Native plants clamber across Port Koube’s seemingly inhospitable rocky outcroppings.  The bright orange gash is a holdover from previous mining.  
New Caledonia.

They all stopped by our boat prior to welcome us in and give us a quick overview of the Bay.  “Check out the nautilus shells,” they told us. “There’s lots and we left some ashore.”  While Rich, Cyndi, Bob and Linda stopped, we showed off our still; we were looking for ways to thanks Rich and Cyndi for all the fantastic info they’ve shared which gave us some of our best cruising highlights in New Zealand and Fiji.
The first of many clay-like sturdy orange “dirt” roads intersecting New Caledonia.  Koube Bay near Prony, New Caledonia.
We enjoyed our short dinghy ride ashore, wandering the fringe of the mangroves, while lazily soaking up the late afternoon sun.  Then we took a short jaunt along the shore side road. All this in a land where it looked like some great hand casually reached down from the sky and pegged the color saturation bar to 100%.

These silvery gnarled tree roots contrasted beautifully
against Port Koube’s intensely orange soil.

Then it was time for “sundowners” board Bright Angel.

We brought some true “boat drinks,” gin made from our still, mixed with diet tonic from our soda stream, diet soda stream burbled diet cran-raspberry mixed with rum from our still, and the piece du resistance, B52s (the best ever adult milkshake!) made with coffee liqueur we made from our own distilled spirits and an Irish cream also “boat made,” thanks to a fabulous recipe from Mark of Amelllie IV.  All were a hit, as was sharing a spectacular and photogenic sunset.
The next morn, before heading off to Noumea, Rich generously stopped by to troubleshoot why my phone wifi hotspot wasn’t working.  Eventually, he figured it out – thank you Rich!   Then he shared a whole slew of Google Earth KAP downloads with Wayne, showing him some spots they enjoyed stopping at in New Cal, as well as giving Wayne a few Open CPN pointers.  Again, thanks, Rich!

 Bob, Rich and Cyndi pop out of imbibing in Bright Angel’s comfy cockpit to see the real sun down, off Bright Angel’s bow.

 Linda scopes out the next snap to
take of Port Koube’s deep magenta sunset.

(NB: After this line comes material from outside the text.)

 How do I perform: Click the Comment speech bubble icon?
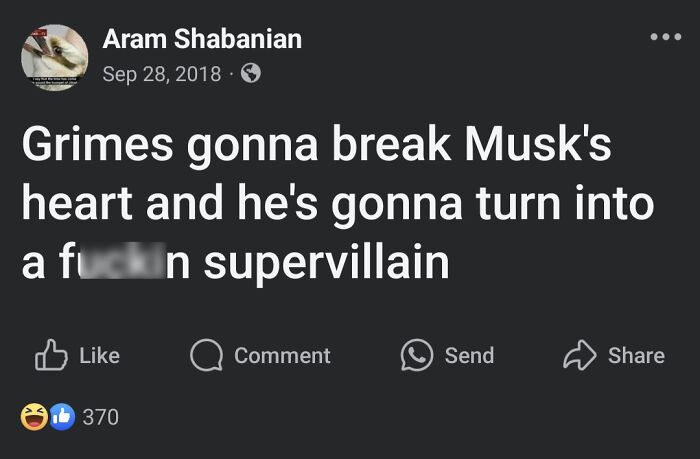tap(207, 355)

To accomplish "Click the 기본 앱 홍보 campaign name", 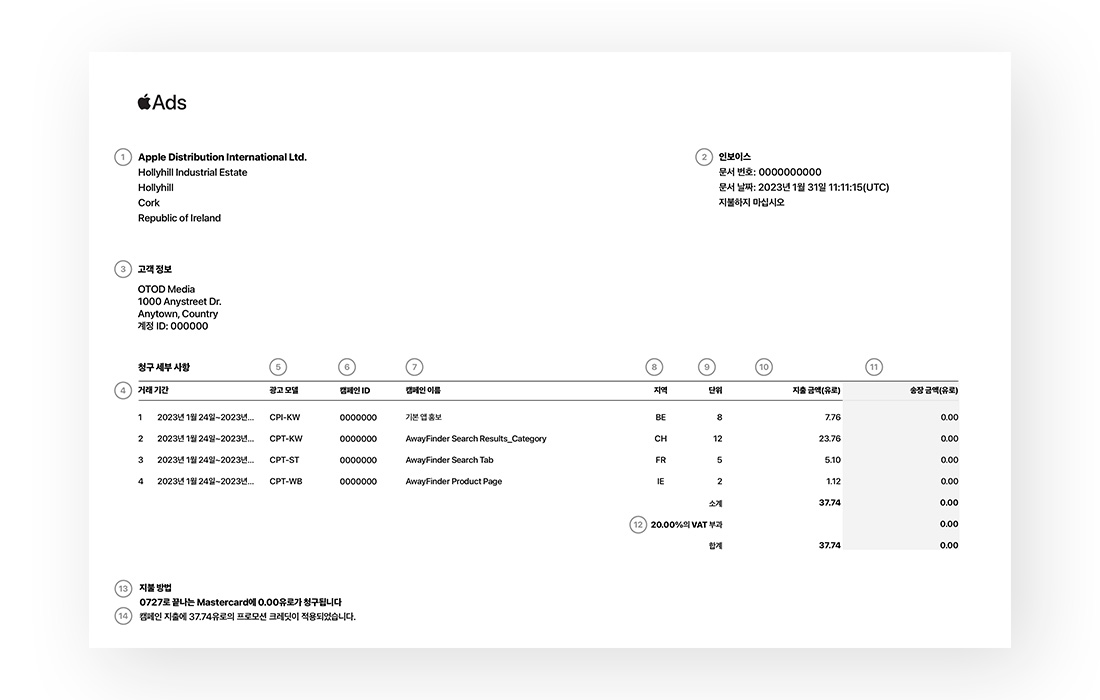I will (423, 418).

All too soon, we scattered like leaves on the wind, each headed our separate ways, though we hope to meet again.
For us, maybe because it was our first official New Caledonia cruising stop, or maybe because of our newfound friends, Port Koube is something special.  If this was mediocre in New Caledonia, we could hardly wait to explore the really good stuff!

Rich of s/v Legacy and co-author of
gives Wayne some New Caledonia Open CPN files and pointers. 
Location Location
We stopped in Port Koube (S22..26.279 E166.48.179), Ouen, New Caledonia September 27, 2016.  By the time this posts we’ll likely just have arrived back in Noumea, for provisioning (and more wifi!) before we head back out for more New Caledonia cruising.

Port Koube’s waters were mirror-still at dawn, forming the perfect reflective foreground for these sculptural shore side tree skeletons,
their bases tea-stained by the local soil.

Cruising by the Numbers
  • Our September 2016 sail from Vanuatu to New Caledonia was 305 miles.
  • Our August 2016 sail from Fiji to Vanuatu was 525 miles.
  • We cruised just under 440 miles in Fiji, between late May and early August.  
  • Our May 2016 sail from New Zealand to Fiji was 1090 miles.
  • December 2015 – May 2016 if we weren’t cruising New Zealand or hunkering, we were making massive road trips from New Zealand’s tip to its tail.
  • From December 2014 – November 2015 we sailed from Northern Florida’s Atlantic side to New Zealand, over 10,000 miles, with more than a few stops in between.
  • December 2013 – May 2014 we sailed 1792  miles from Jacksonville Florida to the Bahamas. and back.
  • March 2012 we bought Journey in St. Lucia.  September 2012 we moved aboard, did some boat work, then sailed her to Jacksonville Florida by June 2013, 3762 miles.